Выбрать главу

Ведь в тот самый момент, когда его супруга, гордая красавица Нино Баркалая, измотанная родами, расцеживанием и жёстким роддомовским режимом, приблизилась к мужу в сопровождении медсестры, торжественно несущей аккуратно спелëнутое полешко, Георгий одновременно обрёл новую жизнь и погиб.

И если дочь стала его элексиром жизни, то смертельный удар нанесла ему жена. Бледная от кровопотери и гнева, она наклонилась к мужу и прошипела тому в самое ухо:

– Никогда больше, слышишь? Никогда не притронешься ко мне! Никаких больше детей! – И с вымученно королевским достоинством зашагала к машине своего отца, на которой мужчины приехали за ней.

А Чача стоял со своим родным кряхтящим полешком в руках, словно замороженный. В груди столкнулись боль отверженности и жгучее сострадание к женщине, которая ради него и его дитя пошла на муки, каких он и вообразить не мог. "Если бы мне, – думал в тот миг Чача, провожая взглядом жену, – пришлось выталкивать нечто размером с небольшую дыньку из отверстия, куда порой не без проблем входил óрган диаметром около пяти сантиметров, разве был бы я благодарен тому, по чьей вине мне пришлось это сделать?" Душа Георгия рассыхалась и рассыпáлась в пыль, точно горшок из плохой глины. Он понимал, что неприступная Нино, коей он добивался долгих два года, теперь окончательно отгородится от него и в жизни больше не откроется так, как в ту невероятную ноябрьскую ночь, когда они зачали ребёнка.

Это была первая годовщина их свадьбы, и всë тогда должно было пройти идеально. Чача готовился две недели, лишь бы угодить своей королеве: купил у соседа сладкого домашнего вина, на рынке - пряностей, поздних фруктов. Достал по знакомству коробку шоколадных конфет и несколько заветных конвертиков с резинотехническими изделиями номер два для защиты от нежеланной беременности. Конечно, куда привычнее было предохраняться по-старинке, прерывая движение к кульминации и извергаясь на простыни. Но при такой близости жена была напряжена. Боялась, что Георгий замешкается и вместо мифического блаженства, о котором все её подруги грезили, но ни одна так и не достигла, подарит ей недостающие двадцать три хромосомы.

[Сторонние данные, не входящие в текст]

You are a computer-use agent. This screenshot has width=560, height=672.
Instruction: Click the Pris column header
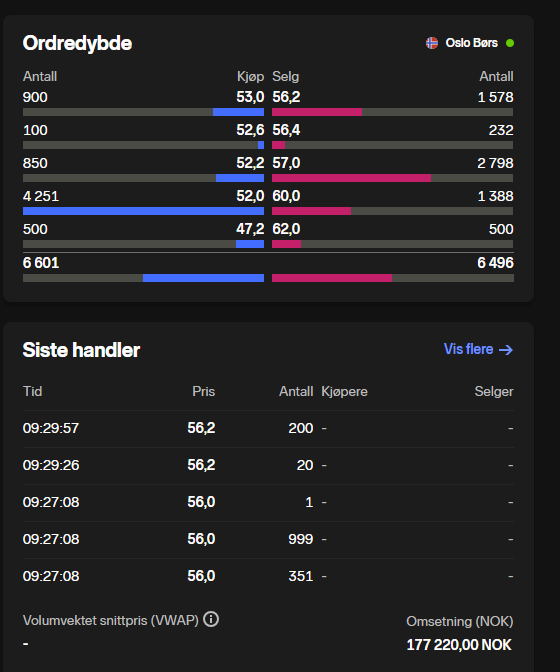pyautogui.click(x=204, y=391)
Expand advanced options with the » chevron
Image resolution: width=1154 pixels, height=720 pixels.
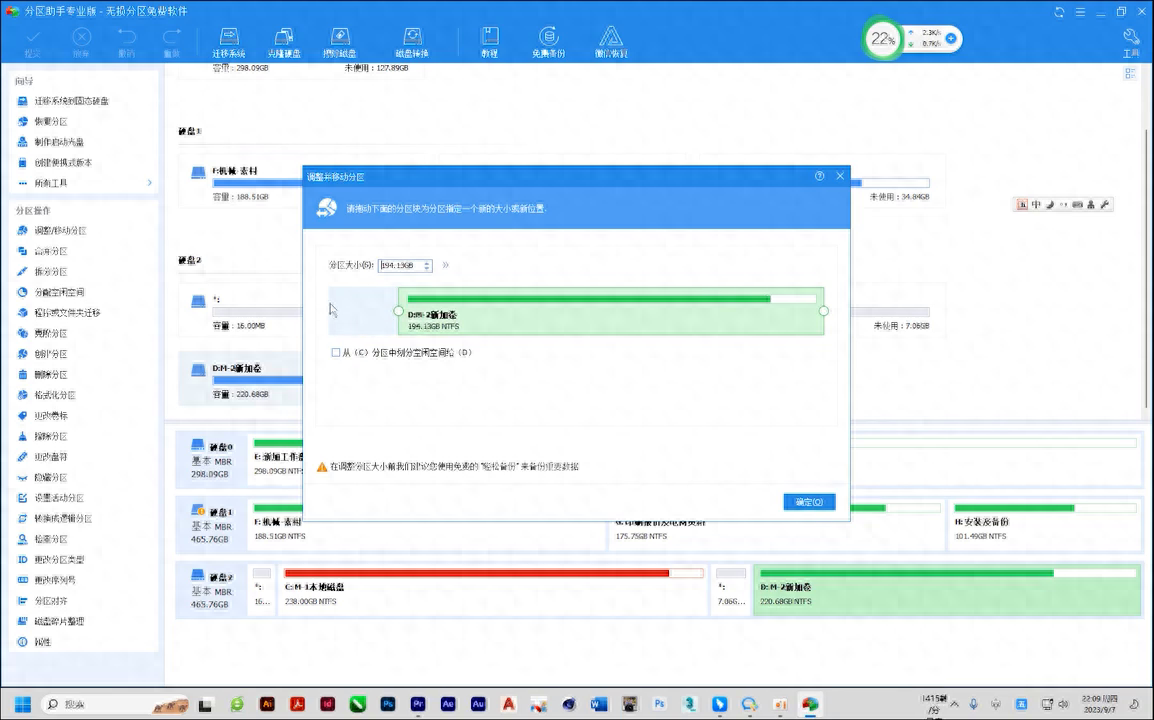(446, 265)
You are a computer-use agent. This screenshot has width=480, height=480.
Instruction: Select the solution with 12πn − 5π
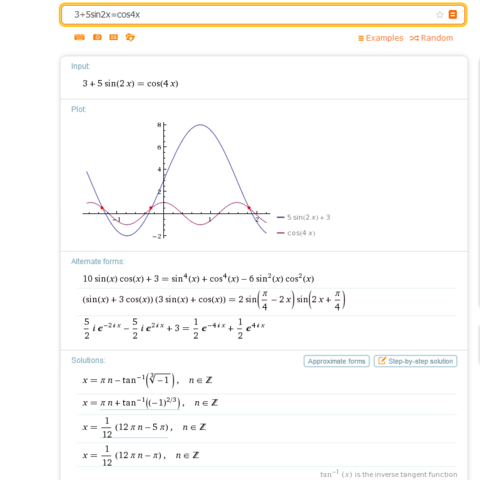[x=144, y=428]
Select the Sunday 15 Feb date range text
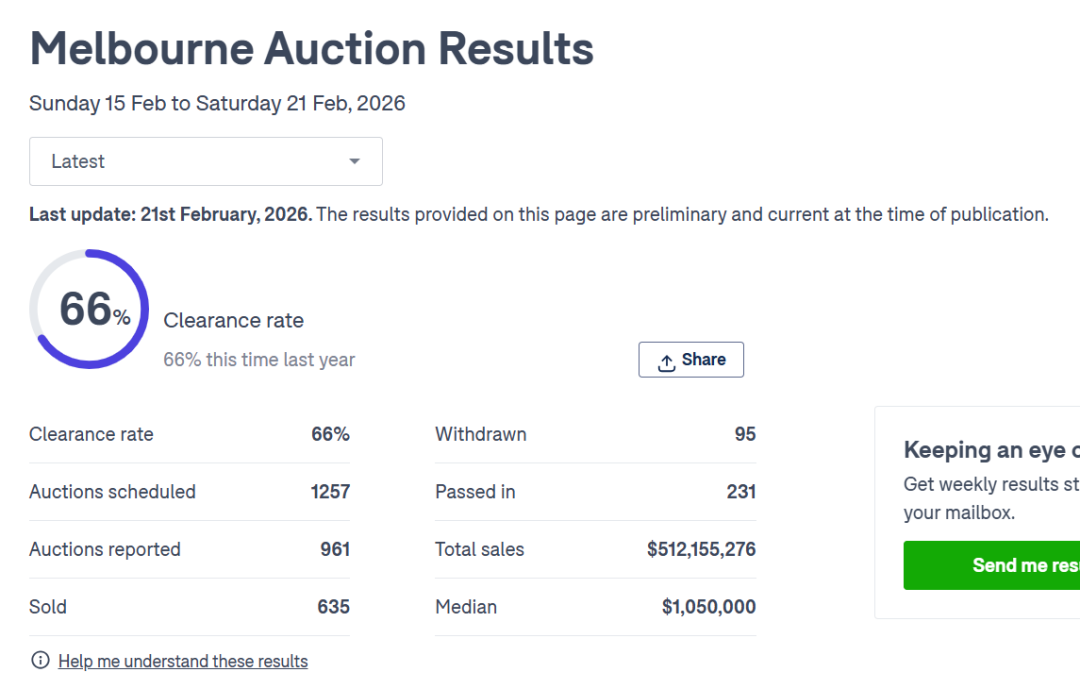The height and width of the screenshot is (689, 1080). (217, 104)
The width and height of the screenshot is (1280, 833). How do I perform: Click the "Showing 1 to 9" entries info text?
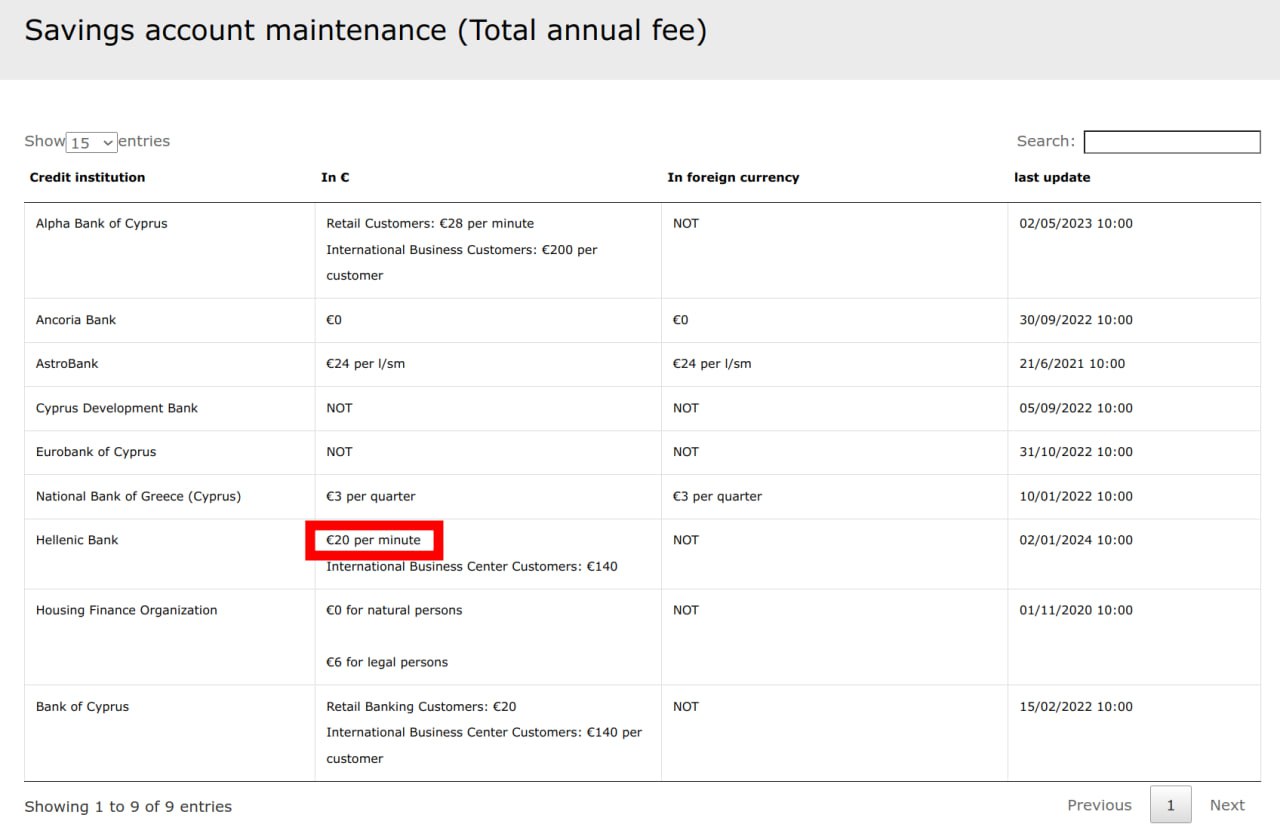point(128,806)
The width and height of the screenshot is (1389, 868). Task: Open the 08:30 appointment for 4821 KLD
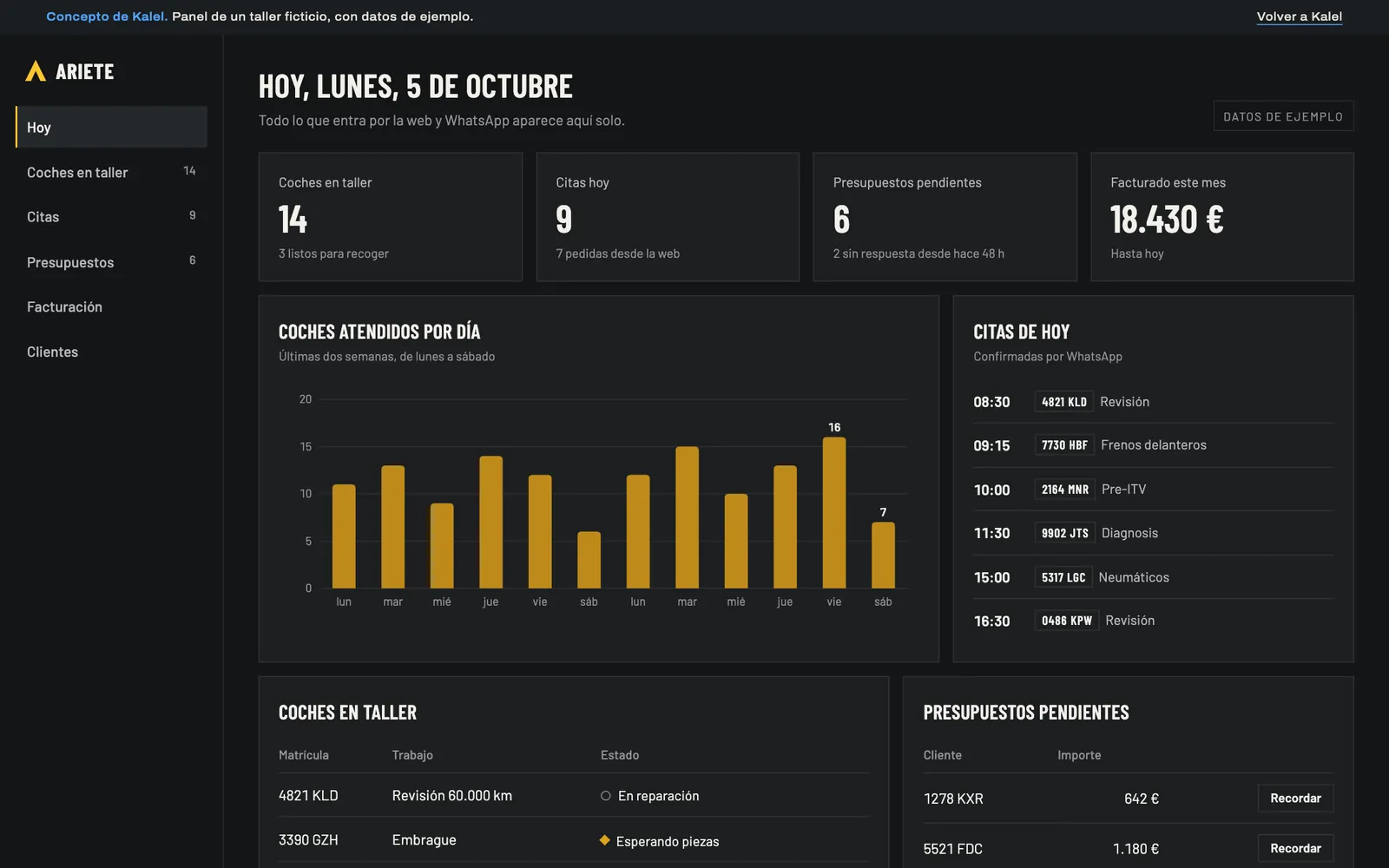[x=1153, y=402]
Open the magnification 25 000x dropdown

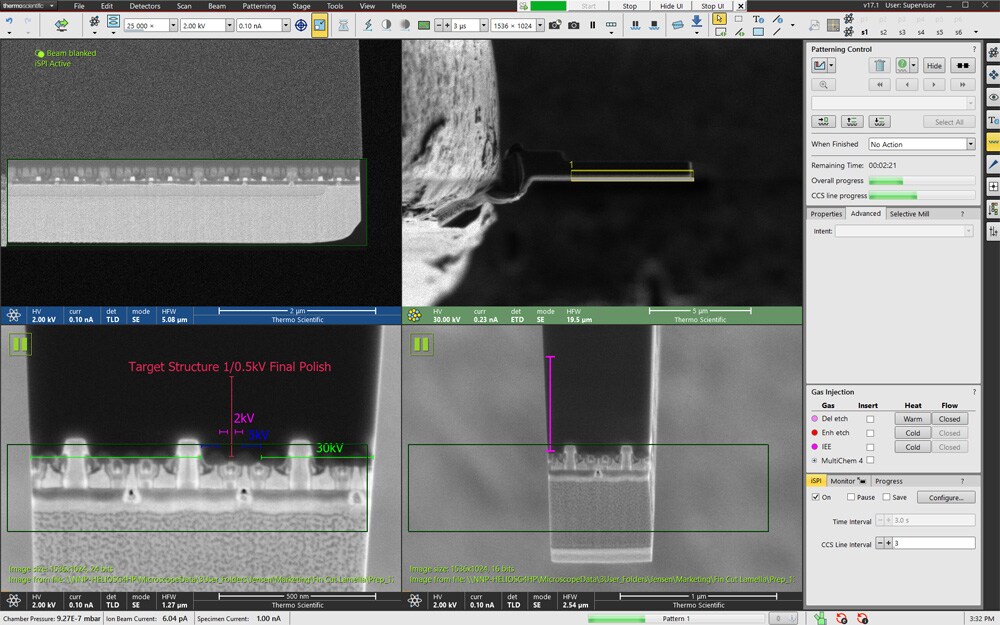coord(171,24)
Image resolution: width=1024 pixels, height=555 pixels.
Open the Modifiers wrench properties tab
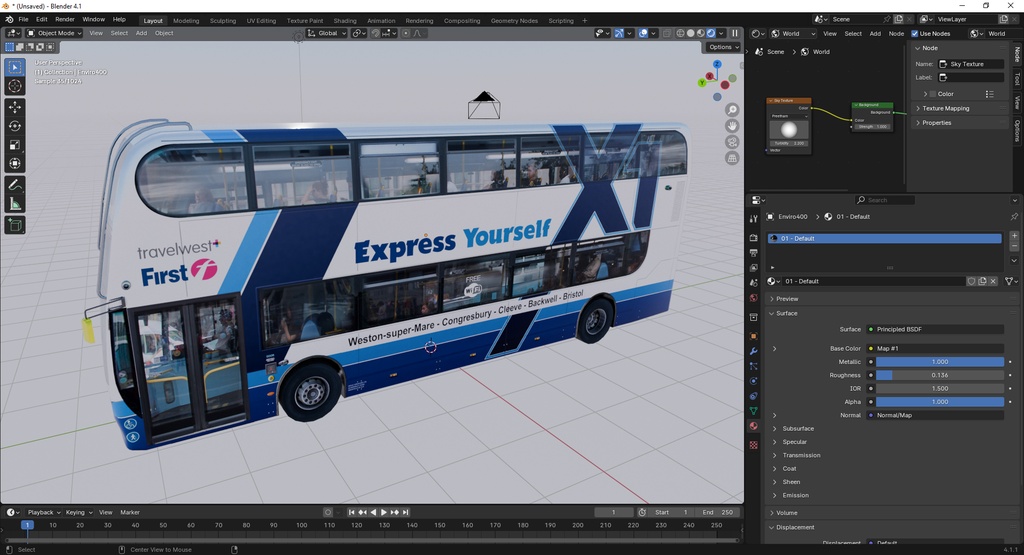click(x=753, y=351)

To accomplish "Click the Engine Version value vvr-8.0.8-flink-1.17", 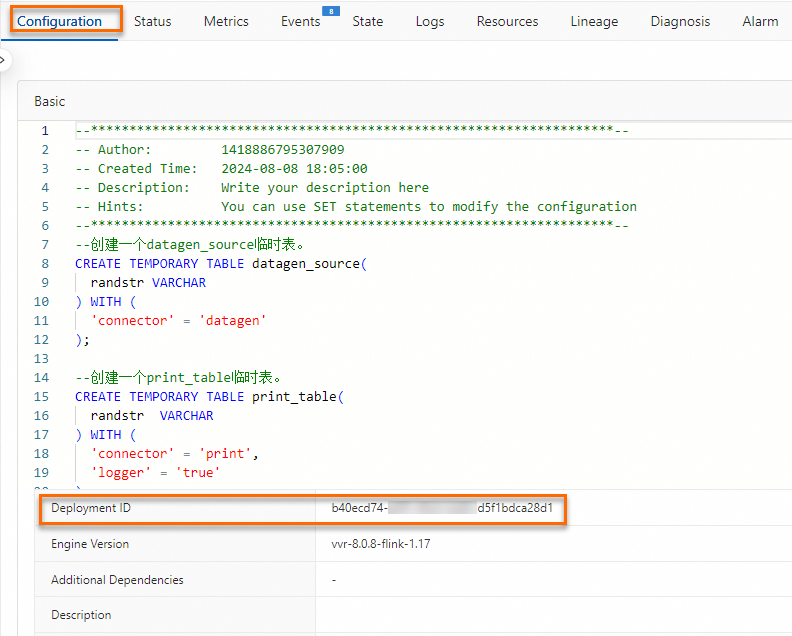I will [x=381, y=544].
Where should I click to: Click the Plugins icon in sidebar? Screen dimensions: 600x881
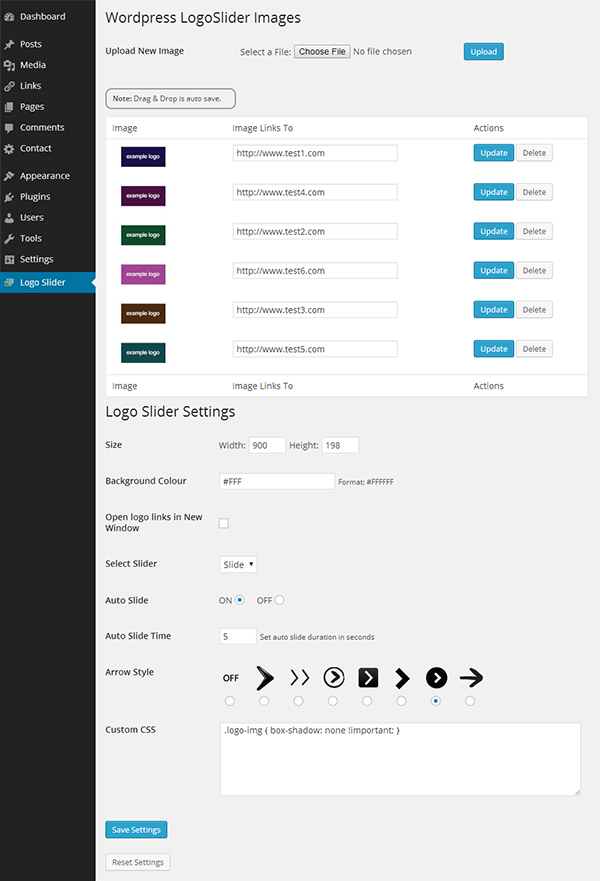(x=9, y=197)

Страх Нино перед беременностью и родами был столь силëн, что она запрещала мужу проливать эликсир жизни не только в природой созданное для этого вместилище, но и на своё тело, считая мужское семя чуть ли не ядом, способным проникать сквозь поры кожи и добираться окольными путями до матки. Ей, невольной повитухе четверых братьев и сестёр и беспомощной свидетельнице смерти матери от кровотечения после подпольного аборта, достаточно было увиденного страдания, чтобы заречься не просто иметь детей, но полностью отвергать идею сожительства с мужчиной. Она отказывала каждому претенденту на еë руку, стоило тому сообщить ей, какой прекрасной матерью она станет и сколько младенцев ему родит. Во всех женихах она видела потенциальный источник боли и опасности. К двадцати пяти годам девушка, казалось, добилась своего: свататься к ней перестали и называли за глаза ледышкой.

Один только Чача не сдавался и обивал порог дома Баркалая с завидным упорством. Он любил в ней исключительно её саму и не заикался о потомстве, а когда Нино, испытывая настырного ухажëра, сама завела об этом речь, осторожно ответил: "Женщине решать, сколько детей рожать и рожать ли вообще. Еë чрево носит". И тем растопил лед в сердце красавицы.